Why Run Kubernetes on Proxmox
Proxmox provides a powerful abstraction over hardware. It allows centralized management of virtual machines with native support for snapshots, backups, and live migration. These capabilities simplify maintenance workflows—especially for multi-node Kubernetes clusters where availability and recovery matter.
Virtualization also decouples hardware from workload placement. A Kubernetes node can be relocated across physical hosts or replaced entirely without touching internal configuration. In heterogeneous environments or when gradually expanding a homelab, this flexibility reduces friction.
Networking in Proxmox supports complex topologies without needing to rewire hardware or manually configure Linux networking. Virtual machines can attach to multiple NICs, bridges, or tagged VLAN interfaces, making it easier to separate control-plane, storage, and ingress traffic at the infrastructure level.
This setup combines infrastructure abstraction from Proxmox, provisioning logic from Terraform, and cluster integrity from Talos—offering a clean and automated deployment path for a resilient Kubernetes environment.
What Talos OS Brings to Kubernetes
Talos is a Kubernetes-native operating system that emphasizes simplicity, security, and immutability. Unlike traditional Linux distributions, Talos removes the user-facing shell entirely—there is no SSH, no shell, and no package manager. All system interaction happens through a dedicated API using talosctl
, which connects securely to a node’s management endpoint.
This architecture brings several advantages. Talos is minimal by design and loads into memory as an ephemeral OS. Because it treats the OS and Kubernetes as a single unit, there is no need to manage these components independently. The entire lifecycle of a node—from configuration to upgrades—is declarative, API-driven, and reproducible.
Immutability eliminates configuration drift. Nodes do not accept runtime changes outside of the declared configuration files. This aligns well with infrastructure-as-code workflows and prevents untracked state changes. Talos supports a wide range of platforms—including bare metal, Proxmox, public clouds, and nested VM environments—making it versatile for consistent deployments.

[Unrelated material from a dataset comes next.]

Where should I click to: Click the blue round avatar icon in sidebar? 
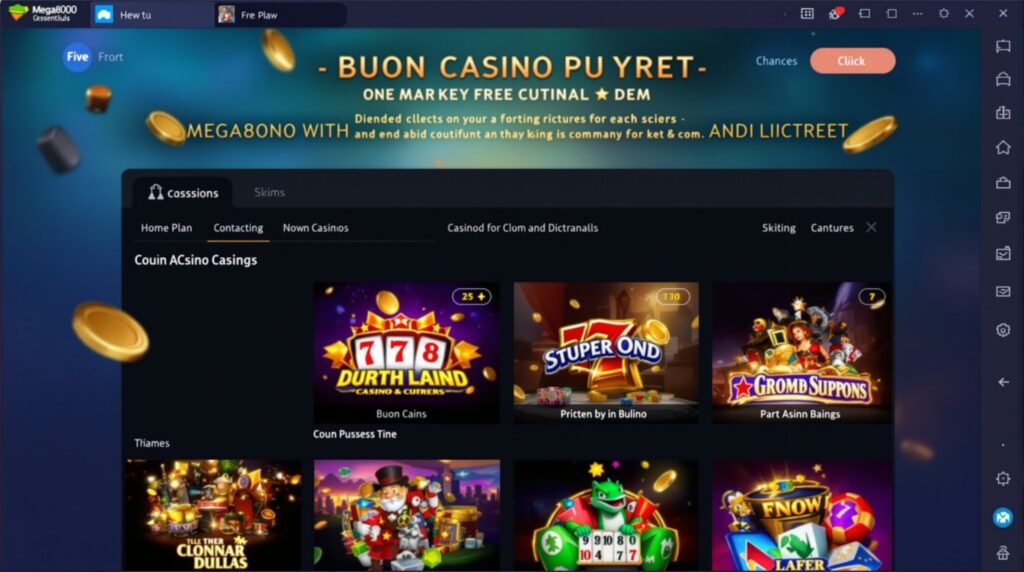pyautogui.click(x=1003, y=518)
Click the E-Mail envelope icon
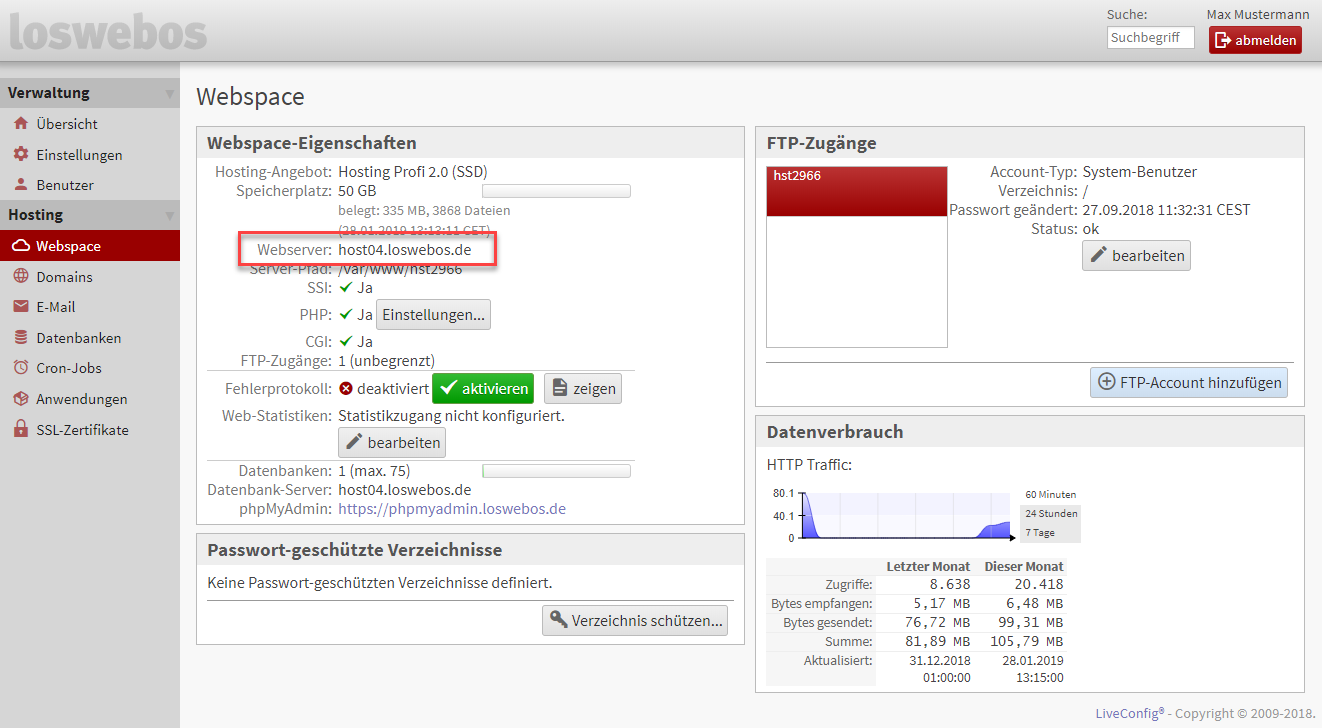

Talos also integrates security into its core. With no exposed SSH ports or unnecessary services, its attack surface is smaller than general-purpose operating systems. All configuration is encrypted and authenticated, and system extensions allow adding only explicitly whitelisted functionality.
Operating and upgrading a Talos-based cluster becomes predictable and standardized. Configuration is stored in YAML and applied via the Talos API. Bootstrapping Kubernetes is built into the OS, eliminating the need for kubeadm or external provisioning tools.

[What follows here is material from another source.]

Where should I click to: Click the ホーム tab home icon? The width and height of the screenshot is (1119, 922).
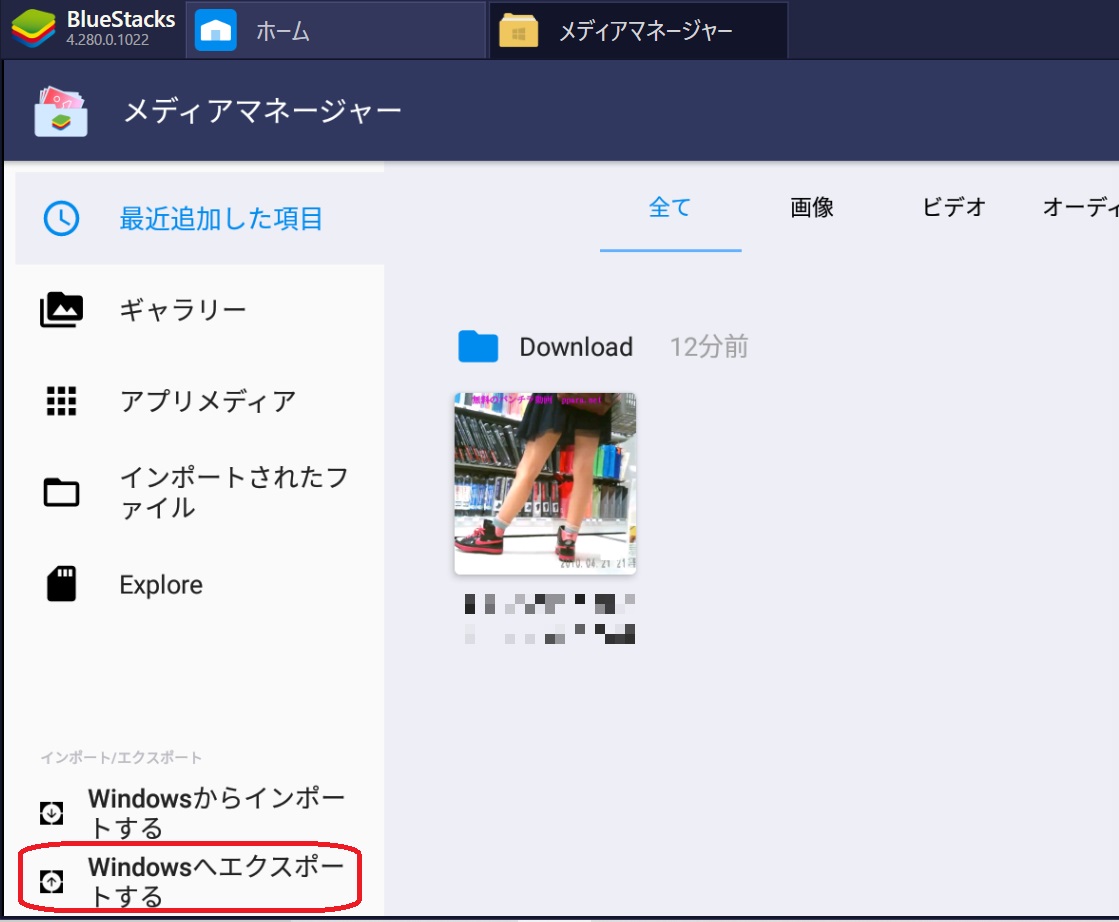(x=212, y=30)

There are trade-offs. Without SSH access, node-level debugging requires a different approach. Most troubleshooting must be done via talosctl
, and more advanced inspection may involve kubectl debug
to launch temporary containers. While Talos provides strong guarantees around automation and consistency, its documentation is still evolving and may not always cover edge cases.
Talos fits well for those who value repeatability, minimal drift, and secure automation in Kubernetes operations. It replaces traditional systems management with modern, declarative tooling suited for fully automated infrastructure.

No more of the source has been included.